■ **Problem description**: Rewrite the items as a numbered list, starting at the line that contains "Where should I click to: Open" and ending at the line that contains "I will coord(881,38).", and leave out any blank lines.

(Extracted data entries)
________________________________________

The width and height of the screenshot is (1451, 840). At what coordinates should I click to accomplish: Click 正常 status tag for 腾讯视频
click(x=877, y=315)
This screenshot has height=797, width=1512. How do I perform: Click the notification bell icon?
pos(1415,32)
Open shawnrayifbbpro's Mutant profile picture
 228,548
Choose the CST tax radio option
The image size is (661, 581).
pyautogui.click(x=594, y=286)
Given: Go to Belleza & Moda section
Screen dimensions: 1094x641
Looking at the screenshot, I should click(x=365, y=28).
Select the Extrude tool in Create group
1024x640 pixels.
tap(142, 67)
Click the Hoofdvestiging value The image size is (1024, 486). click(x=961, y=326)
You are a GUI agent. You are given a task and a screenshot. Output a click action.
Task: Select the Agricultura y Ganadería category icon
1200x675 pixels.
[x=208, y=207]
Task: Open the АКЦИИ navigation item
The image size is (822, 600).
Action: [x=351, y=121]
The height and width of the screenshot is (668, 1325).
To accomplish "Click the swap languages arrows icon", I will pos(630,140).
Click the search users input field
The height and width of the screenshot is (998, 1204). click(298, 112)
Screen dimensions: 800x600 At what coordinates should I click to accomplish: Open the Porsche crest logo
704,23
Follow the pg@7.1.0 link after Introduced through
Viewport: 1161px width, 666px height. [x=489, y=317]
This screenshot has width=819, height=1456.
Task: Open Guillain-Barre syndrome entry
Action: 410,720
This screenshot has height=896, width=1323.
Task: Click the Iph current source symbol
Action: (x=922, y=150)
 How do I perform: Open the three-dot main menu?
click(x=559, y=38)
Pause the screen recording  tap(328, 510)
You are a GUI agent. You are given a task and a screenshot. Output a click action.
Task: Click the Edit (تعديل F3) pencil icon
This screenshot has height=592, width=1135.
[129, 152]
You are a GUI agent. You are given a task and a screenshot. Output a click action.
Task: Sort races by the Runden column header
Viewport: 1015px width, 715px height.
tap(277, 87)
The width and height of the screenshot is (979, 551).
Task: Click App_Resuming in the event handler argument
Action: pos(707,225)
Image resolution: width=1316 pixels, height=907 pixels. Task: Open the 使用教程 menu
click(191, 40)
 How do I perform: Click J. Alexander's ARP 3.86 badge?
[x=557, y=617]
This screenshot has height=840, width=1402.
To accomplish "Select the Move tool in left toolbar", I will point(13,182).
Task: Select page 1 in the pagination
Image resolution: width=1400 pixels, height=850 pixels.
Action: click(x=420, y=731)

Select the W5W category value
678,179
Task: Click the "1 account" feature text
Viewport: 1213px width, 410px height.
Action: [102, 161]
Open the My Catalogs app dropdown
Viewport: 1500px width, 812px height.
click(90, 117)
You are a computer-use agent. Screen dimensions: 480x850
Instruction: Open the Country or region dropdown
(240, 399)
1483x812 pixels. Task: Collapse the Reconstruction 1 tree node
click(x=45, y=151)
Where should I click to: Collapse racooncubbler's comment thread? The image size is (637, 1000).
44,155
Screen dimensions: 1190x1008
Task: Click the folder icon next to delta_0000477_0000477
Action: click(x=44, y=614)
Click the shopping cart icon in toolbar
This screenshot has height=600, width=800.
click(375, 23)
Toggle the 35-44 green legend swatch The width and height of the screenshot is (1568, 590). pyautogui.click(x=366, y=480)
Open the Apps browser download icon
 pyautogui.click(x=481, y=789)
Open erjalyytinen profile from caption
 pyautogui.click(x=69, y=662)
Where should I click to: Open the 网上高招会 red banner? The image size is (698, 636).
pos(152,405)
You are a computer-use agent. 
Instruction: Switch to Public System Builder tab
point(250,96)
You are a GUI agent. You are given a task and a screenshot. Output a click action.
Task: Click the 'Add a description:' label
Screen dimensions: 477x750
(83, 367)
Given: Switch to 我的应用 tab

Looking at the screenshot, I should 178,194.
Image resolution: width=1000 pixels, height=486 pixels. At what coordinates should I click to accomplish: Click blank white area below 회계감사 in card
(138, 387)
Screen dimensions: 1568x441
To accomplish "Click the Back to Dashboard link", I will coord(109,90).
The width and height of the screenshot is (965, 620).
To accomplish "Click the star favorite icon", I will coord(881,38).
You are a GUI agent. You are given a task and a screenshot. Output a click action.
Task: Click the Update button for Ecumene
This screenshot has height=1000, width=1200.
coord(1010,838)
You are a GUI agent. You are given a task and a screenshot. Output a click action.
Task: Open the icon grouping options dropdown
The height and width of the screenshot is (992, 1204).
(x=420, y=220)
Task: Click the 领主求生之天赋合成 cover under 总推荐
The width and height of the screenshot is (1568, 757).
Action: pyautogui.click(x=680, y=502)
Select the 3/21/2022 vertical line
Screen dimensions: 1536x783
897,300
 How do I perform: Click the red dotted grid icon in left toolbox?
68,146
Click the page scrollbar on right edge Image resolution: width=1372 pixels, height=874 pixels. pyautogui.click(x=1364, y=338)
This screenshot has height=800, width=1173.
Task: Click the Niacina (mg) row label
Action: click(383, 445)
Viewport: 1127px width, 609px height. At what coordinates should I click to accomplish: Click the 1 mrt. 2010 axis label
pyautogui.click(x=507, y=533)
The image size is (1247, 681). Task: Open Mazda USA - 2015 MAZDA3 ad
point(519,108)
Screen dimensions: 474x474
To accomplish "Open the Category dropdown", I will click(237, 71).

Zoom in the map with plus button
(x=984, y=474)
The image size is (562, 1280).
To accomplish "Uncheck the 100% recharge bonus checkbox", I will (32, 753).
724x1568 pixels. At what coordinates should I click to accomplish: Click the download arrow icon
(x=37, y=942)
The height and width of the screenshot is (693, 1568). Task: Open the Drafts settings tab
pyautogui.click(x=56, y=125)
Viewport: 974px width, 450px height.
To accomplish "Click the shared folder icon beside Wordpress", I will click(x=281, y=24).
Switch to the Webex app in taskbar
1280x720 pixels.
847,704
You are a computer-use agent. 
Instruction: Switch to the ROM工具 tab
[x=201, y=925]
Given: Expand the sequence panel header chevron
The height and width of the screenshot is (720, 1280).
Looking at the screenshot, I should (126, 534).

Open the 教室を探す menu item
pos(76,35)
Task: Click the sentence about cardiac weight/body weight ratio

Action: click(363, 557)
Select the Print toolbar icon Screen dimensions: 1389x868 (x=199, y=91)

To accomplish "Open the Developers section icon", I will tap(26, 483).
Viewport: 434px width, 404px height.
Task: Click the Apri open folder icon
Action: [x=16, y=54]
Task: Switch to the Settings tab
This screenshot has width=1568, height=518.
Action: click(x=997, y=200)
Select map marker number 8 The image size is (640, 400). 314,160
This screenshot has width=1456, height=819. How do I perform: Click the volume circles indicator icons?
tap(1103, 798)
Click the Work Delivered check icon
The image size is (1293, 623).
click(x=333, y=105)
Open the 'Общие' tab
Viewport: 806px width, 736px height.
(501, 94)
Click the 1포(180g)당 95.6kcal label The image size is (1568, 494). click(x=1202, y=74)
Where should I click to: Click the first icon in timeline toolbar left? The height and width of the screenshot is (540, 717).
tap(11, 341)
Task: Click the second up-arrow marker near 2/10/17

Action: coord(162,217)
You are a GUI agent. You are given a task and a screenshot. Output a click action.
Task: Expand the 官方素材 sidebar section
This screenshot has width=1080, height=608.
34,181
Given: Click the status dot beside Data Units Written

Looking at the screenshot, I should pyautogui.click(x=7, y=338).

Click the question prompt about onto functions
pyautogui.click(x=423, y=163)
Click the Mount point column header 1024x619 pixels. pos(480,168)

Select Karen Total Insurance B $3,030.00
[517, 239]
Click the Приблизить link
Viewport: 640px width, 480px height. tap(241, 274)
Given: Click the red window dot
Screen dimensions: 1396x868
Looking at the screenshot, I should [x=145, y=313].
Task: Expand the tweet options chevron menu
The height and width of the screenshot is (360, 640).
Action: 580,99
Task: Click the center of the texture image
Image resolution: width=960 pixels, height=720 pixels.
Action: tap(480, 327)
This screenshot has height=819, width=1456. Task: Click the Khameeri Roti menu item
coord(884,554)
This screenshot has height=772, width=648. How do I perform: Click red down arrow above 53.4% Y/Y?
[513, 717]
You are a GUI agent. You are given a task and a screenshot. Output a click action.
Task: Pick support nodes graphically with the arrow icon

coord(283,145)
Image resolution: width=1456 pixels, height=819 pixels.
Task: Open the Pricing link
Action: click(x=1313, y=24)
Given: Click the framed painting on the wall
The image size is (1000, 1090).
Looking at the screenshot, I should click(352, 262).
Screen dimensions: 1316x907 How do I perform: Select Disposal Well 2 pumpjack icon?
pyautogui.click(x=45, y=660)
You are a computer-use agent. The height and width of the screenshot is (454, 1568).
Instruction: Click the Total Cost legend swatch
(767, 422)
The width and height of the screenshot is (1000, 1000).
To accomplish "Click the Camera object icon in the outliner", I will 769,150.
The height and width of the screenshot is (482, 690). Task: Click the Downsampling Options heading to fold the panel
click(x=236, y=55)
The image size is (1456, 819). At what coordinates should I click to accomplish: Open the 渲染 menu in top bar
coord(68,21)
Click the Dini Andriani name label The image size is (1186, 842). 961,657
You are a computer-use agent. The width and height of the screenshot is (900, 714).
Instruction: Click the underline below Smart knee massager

________________________________________

■ **Complete output**:
1. Where should I click to: Open the 网上高招会 red banner? The image size is (698, 636).
2. pos(152,405)
3. You are a computer-use agent. 
4. Instruction: Switch to Public System Builder tab
5. point(250,96)
6. You are a GUI agent. You are given a task and a screenshot. Output a click action.
7. Task: Click the 'Add a description:' label
8. Screen dimensions: 477x750
9. (83, 367)
10. Given: Switch to 我的应用 tab
11. Looking at the screenshot, I should 178,194.
12. Image resolution: width=1000 pixels, height=486 pixels. At what coordinates should I click to accomplish: Click blank white area below 회계감사 in card
13. (138, 387)
14. Screen dimensions: 1568x441
15. To accomplish "Click the Back to Dashboard link", I will coord(109,90).
16. The width and height of the screenshot is (965, 620).
17. To accomplish "Click the star favorite icon", I will coord(881,38).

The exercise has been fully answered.